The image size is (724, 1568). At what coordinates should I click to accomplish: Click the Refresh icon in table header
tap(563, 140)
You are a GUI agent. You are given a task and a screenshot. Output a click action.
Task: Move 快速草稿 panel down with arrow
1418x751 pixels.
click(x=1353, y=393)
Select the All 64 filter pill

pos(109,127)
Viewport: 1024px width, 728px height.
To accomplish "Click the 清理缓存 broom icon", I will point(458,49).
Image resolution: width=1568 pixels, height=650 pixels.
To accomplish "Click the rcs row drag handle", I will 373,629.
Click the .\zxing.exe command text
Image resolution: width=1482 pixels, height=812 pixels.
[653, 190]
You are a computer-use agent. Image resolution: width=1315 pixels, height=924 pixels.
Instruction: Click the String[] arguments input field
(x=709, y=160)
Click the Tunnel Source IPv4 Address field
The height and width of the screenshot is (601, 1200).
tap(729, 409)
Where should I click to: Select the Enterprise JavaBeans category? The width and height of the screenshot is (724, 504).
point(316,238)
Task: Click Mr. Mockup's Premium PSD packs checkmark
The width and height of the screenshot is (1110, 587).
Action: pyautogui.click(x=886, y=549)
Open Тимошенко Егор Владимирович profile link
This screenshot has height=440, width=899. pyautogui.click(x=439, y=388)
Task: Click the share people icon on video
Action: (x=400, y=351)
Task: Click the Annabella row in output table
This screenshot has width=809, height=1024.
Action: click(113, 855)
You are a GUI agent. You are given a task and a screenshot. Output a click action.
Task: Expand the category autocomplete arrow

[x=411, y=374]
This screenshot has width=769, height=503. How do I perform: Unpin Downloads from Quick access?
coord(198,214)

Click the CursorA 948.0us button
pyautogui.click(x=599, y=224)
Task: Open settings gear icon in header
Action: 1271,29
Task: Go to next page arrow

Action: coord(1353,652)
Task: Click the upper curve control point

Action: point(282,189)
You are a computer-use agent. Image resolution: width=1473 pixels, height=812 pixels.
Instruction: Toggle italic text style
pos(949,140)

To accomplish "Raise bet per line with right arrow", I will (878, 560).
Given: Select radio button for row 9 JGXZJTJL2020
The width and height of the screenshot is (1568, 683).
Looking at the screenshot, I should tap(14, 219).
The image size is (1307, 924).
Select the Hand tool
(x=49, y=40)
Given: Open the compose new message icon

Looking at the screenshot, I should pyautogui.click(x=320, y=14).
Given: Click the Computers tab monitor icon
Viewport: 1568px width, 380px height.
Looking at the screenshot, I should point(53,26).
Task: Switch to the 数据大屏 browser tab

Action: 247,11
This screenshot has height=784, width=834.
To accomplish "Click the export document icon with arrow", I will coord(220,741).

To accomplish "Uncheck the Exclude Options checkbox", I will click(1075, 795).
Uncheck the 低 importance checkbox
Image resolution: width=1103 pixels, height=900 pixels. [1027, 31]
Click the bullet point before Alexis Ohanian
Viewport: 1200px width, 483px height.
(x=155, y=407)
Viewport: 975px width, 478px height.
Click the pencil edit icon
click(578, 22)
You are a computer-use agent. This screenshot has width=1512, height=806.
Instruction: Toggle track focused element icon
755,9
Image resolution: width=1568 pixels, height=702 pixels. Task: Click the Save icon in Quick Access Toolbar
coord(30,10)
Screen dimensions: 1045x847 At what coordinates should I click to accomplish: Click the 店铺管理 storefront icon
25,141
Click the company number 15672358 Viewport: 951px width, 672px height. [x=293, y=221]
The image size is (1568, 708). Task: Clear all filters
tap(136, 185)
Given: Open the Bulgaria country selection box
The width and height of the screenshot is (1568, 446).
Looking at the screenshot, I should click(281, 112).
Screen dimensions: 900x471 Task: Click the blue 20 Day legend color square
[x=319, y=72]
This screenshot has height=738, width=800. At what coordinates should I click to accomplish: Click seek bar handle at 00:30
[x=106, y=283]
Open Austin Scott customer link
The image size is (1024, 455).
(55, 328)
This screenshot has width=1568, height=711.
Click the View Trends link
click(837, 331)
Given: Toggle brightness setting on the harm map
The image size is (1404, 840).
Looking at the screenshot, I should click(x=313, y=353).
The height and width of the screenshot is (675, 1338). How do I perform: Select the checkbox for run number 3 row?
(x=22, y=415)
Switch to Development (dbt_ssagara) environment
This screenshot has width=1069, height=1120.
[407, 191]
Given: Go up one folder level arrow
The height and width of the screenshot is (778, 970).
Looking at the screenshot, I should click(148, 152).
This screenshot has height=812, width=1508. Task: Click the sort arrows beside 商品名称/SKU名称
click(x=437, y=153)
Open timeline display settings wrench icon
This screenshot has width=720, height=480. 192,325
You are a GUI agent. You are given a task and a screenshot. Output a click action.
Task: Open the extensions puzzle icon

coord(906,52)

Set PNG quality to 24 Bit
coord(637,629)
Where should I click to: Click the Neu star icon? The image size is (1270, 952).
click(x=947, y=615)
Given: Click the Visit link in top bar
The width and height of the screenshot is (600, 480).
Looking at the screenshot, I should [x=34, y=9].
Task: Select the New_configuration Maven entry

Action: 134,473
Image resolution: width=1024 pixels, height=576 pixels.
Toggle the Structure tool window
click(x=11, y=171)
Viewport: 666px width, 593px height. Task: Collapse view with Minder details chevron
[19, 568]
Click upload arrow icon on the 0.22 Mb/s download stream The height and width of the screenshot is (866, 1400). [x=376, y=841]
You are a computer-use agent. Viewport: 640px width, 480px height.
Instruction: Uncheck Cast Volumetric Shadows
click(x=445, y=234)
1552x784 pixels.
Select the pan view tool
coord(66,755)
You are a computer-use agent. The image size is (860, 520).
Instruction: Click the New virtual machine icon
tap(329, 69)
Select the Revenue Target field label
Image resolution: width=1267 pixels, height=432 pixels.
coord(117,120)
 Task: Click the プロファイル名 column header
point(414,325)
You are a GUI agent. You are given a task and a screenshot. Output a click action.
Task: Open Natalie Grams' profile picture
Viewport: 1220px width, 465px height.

···

§ WHAT YOU WILL DO:
Retype the records verbatim, beginning at the line that contains "You are a computer-use agent. Viewport: 640px" and stopping after the line that contains "coord(117,120)".

§ FINISHED ANSWER:
You are a computer-use agent. Viewport: 640px width, 480px height.
Instruction: Uncheck Cast Volumetric Shadows
click(x=445, y=234)
1552x784 pixels.
Select the pan view tool
coord(66,755)
You are a computer-use agent. The image size is (860, 520).
Instruction: Click the New virtual machine icon
tap(329, 69)
Select the Revenue Target field label
Image resolution: width=1267 pixels, height=432 pixels.
coord(117,120)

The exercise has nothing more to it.